I remember the drive’s to and from school with my dad. He was energetic and learned to enjoy the morning, maybe that wasn’t learned. I don’t think my dad could learn to love morning as such as this. It was intense. He was loud and happy, extremely proud to be awake at such an early hour in the day. He’d blast the radio and dance back and forth in his seat, while I was still trying to wake up. I’d mostly get irritated and ask him to drive faster to school while he drove 35 in a 45. People behind him, would swerve into the other lane, racing around him. They’d beep to let him know they were there, even though we could tell with their lightning speed drive-by. That’s probably a good way to wake up for the assholes. They’d then show their affection for his slower type of driving, by sticking up their middle finger. I’d look over at my dad with widened eyes, expecting him to flip a shit. He never did though. He found it amusing. He would laugh about it and then eventually speed up after I told him he was going under the speed limit. I now wish I wouldn’t have made those trips go by so fast. The same routine was done on the drive home from school. He’d listen to the music really loud, by this time; I was ready to join in. I’d laugh really loud while my dad laughed and pushed me almost out the door. Sometimes he had to push people to get all his laughter out. It was grand. Once we’d pulled in the drive-way, I’d open the car door and wait a few seconds. I’d feel the car begin to shake. The car was at stand-still and therefore the shaking of the car was finally felt from his propellant dancing. I’d turn around and see my dad still dancing and singing. I’d shake my head as I got out of the car and turned around five or six times before entering the house, laughing at the way my dad got into and out of a car. Now, in the age I am, I try to no matter how hard the morning may be, to find something amusing about it.

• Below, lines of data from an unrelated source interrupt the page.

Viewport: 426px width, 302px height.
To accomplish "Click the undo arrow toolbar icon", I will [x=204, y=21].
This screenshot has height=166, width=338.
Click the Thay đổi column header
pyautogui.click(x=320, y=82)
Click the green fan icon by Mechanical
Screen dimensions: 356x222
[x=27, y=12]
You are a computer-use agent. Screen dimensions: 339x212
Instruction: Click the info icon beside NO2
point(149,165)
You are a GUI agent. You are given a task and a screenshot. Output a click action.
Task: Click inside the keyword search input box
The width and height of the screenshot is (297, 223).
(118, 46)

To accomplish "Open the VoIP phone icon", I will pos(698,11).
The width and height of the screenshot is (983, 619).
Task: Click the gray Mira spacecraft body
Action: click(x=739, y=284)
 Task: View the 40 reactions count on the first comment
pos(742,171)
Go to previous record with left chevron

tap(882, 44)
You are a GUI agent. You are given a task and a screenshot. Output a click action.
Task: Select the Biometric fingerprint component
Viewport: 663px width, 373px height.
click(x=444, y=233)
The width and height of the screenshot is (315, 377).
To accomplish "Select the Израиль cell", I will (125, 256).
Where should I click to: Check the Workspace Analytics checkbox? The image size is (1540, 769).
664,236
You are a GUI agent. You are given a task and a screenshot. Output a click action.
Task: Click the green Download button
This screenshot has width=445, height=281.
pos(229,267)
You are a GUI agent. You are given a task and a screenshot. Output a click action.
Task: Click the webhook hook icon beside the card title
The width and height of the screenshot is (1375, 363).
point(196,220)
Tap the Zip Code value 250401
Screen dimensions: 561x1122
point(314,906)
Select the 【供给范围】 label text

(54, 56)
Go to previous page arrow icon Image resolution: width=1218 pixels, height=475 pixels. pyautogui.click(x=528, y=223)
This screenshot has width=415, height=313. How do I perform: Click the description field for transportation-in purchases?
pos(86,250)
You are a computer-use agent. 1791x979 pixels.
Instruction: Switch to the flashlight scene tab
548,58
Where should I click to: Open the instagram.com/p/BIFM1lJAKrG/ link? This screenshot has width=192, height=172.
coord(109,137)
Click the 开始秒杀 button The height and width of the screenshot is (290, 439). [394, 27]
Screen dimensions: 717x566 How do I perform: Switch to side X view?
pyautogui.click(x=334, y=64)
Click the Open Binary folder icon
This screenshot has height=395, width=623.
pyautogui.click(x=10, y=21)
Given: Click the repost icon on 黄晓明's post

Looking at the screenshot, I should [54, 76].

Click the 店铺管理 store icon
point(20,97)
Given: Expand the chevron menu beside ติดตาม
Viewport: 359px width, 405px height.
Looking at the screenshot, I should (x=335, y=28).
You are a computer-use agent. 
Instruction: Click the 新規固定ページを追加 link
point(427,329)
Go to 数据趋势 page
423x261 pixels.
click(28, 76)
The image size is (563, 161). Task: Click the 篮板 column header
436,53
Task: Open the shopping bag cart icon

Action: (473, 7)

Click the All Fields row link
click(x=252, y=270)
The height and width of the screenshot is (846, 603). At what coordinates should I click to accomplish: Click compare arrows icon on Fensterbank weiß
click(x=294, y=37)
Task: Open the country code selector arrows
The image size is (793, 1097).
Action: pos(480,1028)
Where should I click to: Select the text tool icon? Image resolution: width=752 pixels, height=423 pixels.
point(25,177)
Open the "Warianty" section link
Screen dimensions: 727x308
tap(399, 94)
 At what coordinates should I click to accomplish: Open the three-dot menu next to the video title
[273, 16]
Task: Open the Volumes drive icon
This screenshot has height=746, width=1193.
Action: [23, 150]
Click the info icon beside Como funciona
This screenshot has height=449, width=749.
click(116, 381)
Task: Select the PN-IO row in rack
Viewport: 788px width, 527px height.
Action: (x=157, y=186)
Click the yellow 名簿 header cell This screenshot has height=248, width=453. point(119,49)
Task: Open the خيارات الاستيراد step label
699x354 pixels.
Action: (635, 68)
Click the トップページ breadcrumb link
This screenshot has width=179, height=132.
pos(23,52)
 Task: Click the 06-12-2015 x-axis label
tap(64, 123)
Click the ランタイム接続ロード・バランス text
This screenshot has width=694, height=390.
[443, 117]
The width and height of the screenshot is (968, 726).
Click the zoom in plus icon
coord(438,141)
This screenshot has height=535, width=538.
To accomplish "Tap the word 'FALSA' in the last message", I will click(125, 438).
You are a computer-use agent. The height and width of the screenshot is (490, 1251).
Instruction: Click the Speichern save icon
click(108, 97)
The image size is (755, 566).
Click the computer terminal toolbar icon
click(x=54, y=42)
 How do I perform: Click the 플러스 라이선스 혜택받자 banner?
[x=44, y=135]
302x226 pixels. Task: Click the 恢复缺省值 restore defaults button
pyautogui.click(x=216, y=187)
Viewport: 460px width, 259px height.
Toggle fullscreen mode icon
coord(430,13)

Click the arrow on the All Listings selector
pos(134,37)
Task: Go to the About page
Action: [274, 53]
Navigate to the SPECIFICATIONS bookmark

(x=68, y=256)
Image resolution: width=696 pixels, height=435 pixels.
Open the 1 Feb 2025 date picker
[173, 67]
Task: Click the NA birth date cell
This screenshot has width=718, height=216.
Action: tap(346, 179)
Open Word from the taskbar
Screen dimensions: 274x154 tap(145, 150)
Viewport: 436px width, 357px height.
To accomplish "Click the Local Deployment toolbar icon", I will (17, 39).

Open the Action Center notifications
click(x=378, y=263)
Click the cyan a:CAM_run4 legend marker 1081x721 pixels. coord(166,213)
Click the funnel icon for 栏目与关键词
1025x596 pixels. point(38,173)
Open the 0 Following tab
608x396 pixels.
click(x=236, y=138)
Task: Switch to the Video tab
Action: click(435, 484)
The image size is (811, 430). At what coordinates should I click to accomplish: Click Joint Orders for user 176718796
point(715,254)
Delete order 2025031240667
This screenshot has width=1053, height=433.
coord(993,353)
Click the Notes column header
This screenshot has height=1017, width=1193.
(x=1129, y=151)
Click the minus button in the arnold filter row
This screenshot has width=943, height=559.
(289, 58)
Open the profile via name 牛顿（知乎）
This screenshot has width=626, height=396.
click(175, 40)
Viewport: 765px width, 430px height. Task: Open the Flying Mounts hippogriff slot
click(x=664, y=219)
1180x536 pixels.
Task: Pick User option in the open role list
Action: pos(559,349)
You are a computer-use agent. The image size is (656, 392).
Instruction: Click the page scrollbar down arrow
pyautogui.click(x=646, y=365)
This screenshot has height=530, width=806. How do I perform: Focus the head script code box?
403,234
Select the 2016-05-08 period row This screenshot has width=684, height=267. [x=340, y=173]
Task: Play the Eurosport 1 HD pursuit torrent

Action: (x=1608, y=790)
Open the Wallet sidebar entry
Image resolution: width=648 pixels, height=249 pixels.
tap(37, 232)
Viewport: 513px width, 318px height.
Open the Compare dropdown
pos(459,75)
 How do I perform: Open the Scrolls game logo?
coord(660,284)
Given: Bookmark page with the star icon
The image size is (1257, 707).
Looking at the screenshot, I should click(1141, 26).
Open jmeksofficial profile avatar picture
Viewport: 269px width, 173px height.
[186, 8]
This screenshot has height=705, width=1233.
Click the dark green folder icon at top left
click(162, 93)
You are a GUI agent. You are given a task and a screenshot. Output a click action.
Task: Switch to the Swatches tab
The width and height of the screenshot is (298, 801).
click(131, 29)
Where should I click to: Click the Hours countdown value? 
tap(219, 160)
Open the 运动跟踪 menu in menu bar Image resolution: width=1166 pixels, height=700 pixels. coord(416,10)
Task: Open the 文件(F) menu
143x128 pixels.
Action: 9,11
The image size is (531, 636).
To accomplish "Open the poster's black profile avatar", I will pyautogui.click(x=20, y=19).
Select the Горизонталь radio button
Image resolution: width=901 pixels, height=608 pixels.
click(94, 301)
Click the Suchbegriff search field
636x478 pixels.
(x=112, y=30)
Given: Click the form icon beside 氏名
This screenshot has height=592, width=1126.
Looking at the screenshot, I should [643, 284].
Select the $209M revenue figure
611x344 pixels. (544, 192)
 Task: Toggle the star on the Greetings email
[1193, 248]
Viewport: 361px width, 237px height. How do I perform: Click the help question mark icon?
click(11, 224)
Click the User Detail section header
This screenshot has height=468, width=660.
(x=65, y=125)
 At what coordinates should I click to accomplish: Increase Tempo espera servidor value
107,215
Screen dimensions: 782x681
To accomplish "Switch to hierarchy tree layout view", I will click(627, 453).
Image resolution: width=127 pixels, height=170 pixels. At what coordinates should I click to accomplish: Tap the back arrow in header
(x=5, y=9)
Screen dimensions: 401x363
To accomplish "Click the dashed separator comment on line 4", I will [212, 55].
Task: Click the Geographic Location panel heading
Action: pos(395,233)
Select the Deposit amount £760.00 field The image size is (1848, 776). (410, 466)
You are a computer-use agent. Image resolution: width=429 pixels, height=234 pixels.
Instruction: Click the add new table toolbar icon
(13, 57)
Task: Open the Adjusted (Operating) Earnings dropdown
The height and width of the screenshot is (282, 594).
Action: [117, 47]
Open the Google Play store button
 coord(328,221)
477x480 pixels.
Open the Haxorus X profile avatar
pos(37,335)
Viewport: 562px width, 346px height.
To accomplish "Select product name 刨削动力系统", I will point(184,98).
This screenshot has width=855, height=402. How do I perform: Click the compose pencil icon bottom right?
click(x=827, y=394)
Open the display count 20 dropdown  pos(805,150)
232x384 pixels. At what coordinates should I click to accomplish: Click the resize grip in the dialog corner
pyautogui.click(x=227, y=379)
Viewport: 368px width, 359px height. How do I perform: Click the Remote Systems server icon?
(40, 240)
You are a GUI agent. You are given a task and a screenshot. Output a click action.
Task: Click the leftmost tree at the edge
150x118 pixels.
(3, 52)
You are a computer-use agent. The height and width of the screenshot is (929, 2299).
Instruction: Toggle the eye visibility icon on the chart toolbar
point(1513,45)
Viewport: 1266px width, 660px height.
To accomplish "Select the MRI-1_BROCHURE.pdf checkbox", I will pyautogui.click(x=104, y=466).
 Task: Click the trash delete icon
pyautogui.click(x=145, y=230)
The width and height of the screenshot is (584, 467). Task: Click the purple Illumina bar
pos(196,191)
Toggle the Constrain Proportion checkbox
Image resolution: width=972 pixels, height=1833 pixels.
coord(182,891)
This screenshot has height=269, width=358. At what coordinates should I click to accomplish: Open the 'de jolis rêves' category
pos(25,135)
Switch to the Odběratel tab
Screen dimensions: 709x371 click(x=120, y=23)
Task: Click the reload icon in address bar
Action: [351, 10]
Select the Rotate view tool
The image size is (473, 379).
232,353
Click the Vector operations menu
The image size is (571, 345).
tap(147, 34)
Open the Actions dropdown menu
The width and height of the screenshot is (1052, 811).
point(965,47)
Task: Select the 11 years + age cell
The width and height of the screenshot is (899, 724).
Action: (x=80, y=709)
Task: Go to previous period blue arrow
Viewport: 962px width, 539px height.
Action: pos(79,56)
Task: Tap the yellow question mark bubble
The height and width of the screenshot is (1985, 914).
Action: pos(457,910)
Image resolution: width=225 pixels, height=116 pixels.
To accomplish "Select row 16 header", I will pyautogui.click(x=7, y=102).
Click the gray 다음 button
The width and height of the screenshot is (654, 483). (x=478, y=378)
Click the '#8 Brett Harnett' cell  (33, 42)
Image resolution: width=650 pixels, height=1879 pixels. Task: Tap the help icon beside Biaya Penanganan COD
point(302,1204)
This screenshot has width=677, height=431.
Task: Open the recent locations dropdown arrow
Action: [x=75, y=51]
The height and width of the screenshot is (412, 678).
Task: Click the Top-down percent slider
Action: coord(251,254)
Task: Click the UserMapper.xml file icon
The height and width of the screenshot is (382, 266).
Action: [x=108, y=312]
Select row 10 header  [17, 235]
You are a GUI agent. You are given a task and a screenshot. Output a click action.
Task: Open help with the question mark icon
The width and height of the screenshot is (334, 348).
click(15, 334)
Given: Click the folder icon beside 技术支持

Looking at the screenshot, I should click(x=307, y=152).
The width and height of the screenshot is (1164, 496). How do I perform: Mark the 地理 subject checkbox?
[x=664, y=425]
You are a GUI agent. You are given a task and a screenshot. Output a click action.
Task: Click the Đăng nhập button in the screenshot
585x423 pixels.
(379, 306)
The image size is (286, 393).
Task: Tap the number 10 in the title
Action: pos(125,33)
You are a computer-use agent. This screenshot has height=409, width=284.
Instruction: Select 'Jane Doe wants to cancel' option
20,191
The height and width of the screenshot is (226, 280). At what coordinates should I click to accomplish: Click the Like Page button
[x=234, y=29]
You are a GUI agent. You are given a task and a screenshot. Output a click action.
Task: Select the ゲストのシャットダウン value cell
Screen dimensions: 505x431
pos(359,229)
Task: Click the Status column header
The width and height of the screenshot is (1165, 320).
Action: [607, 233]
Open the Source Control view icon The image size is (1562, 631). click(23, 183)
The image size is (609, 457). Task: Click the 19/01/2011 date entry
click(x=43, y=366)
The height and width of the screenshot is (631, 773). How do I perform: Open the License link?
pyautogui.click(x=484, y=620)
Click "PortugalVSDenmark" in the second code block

Over the past few years, life has grown harder, a lot harder. I’m in my last year of college and find myself hating school even more than I did yesterday. I’m trying to get over this bump. My dad is no longer here. He’s been in Heaven for 7 years now. My writing has slowed to a traffic jam speed. My attention span has become hazier. My idea of what I want to be is still in progress but I’m trying to discover what that might be. For now, I’ll continue to keep close to my heart what my dad taught me. I’ll try to write and find the same kind of joy I felt as a young kid. I’d use what I learned from my dad and apply it every day. I have no fear in this life. I will survive and with the ever-ready smile that I saw in my best friend, I’ll never leave this world quietly.